### EXERCISE DESCRIPTION:
Put each line of all the entries below into a numbered list, skipping any blank lines. Leave the pictures out.

### SUPPLIED DATA:
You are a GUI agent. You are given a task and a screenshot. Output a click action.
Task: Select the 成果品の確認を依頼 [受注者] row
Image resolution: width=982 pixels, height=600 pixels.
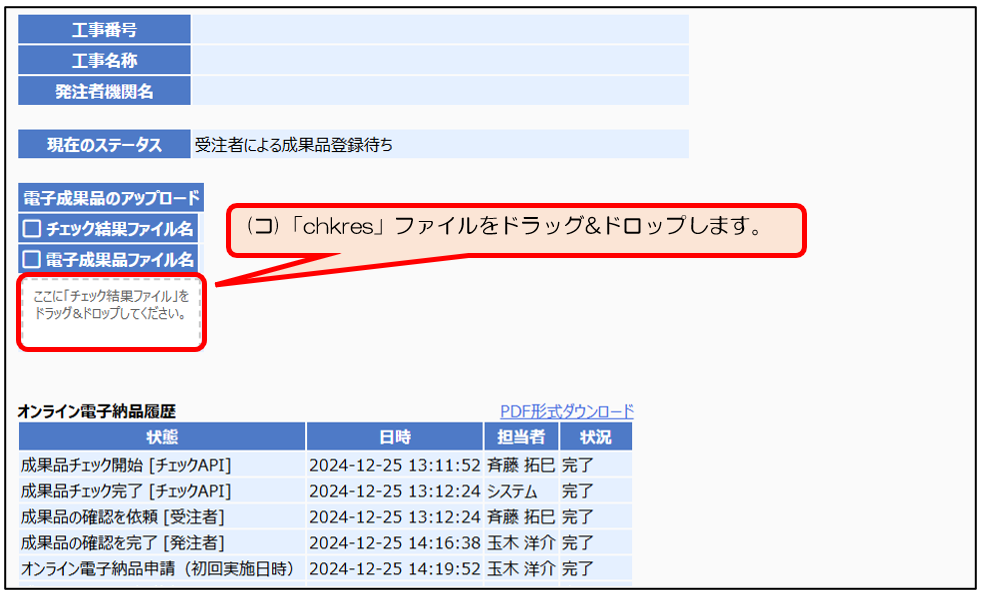[x=123, y=516]
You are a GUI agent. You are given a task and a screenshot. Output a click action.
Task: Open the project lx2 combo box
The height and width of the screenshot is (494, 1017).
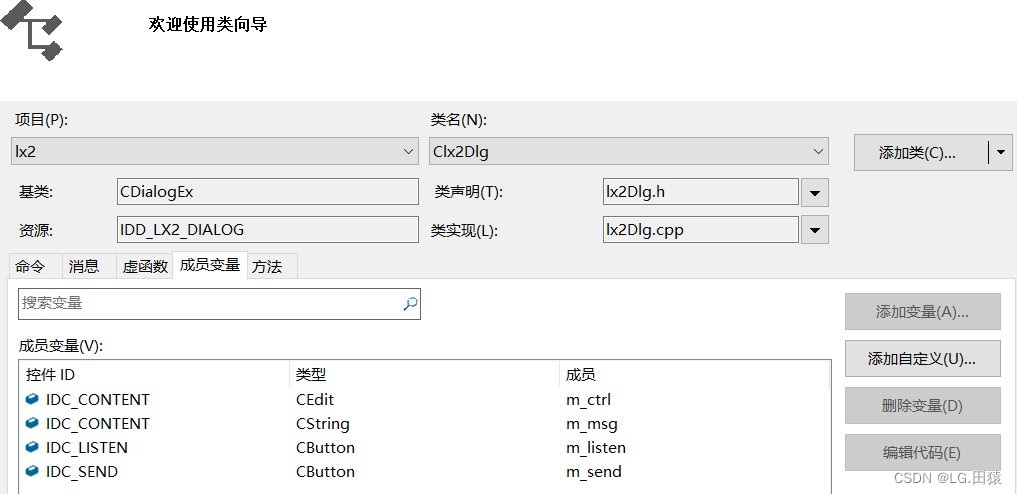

### THE COMPLETED TASK:
1. You are a GUI agent. You are given a task and a screenshot. Output a click action.
2. Task: Select the 成果品の確認を依頼 [受注者] row
3. Image resolution: width=982 pixels, height=600 pixels.
4. [x=123, y=516]
5. You are a GUI agent. You are given a task and a screenshot. Output a click action.
6. Task: Open the project lx2 combo box
7. The height and width of the screenshot is (494, 1017).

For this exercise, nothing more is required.